Les procès d’animaux

L’histoire est pleine de moments insolites, des moments qui nous paraîtraient aujourd’hui totalement incongrus.

1120 – à Laon, l’évêque déclare maudit et excommunie les mulots et chenilles qui ont envahis les champs.

1386 – à Falaise dans le Calvados, une truie coupable d’avoir tuée un nourrisson est condamnée à mort après 9 jours de procès. Elle est assistée par un avocat. En présence du propriétaire « pour lui faire honte » et du père de l’enfant, le bourreau lui coupe le groin, taillade une cuisse, et la pend par les jarrets à une fourche. Après l’avoir affublée d’un masque à visage humain, il l’étrangle puis l’attache sur une claie pour être traînée.
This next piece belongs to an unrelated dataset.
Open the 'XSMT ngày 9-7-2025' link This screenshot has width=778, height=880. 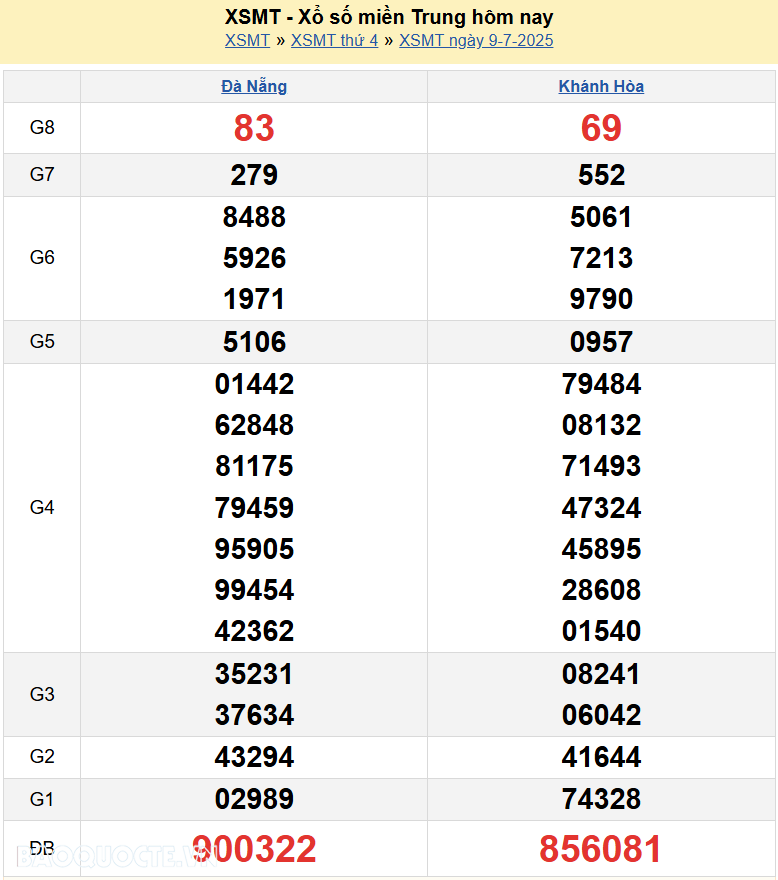pos(476,41)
Ses restes seront brûlés par la suite.

1405 – à Gisors dans l’Eure, un bœuf est pendu « pour ses démérites ».

1457 – à Savigny-sur-Etang en Bourgogne, une truie « avoue » sous la torture avoir tuée et dévorée un enfant de 5 ans.

1516 – à Troyes, l’évêque ordonne à des sauterelles qui ravagent les vignobles de quitter son diocèse dans les 6 jours sous peine d’excommunication.

1554 – Les sangsues sont excommuniées par l’évêque de Lausanne, parce qu’elles détruisaient les poissons.

1735 – à Clermont-en-Beauvaisis, une ânesse est arquebusée pour avoir mal accueillie sa nouvelle maîtresse.

1793 – à Paris, un chien est condamné à mort pour ses opinions royalistes.

A l’époque, ces pratiques provoquèrent l’indignation des esprits éclairés. De même, certains membres du clergé rejetaient ces procès.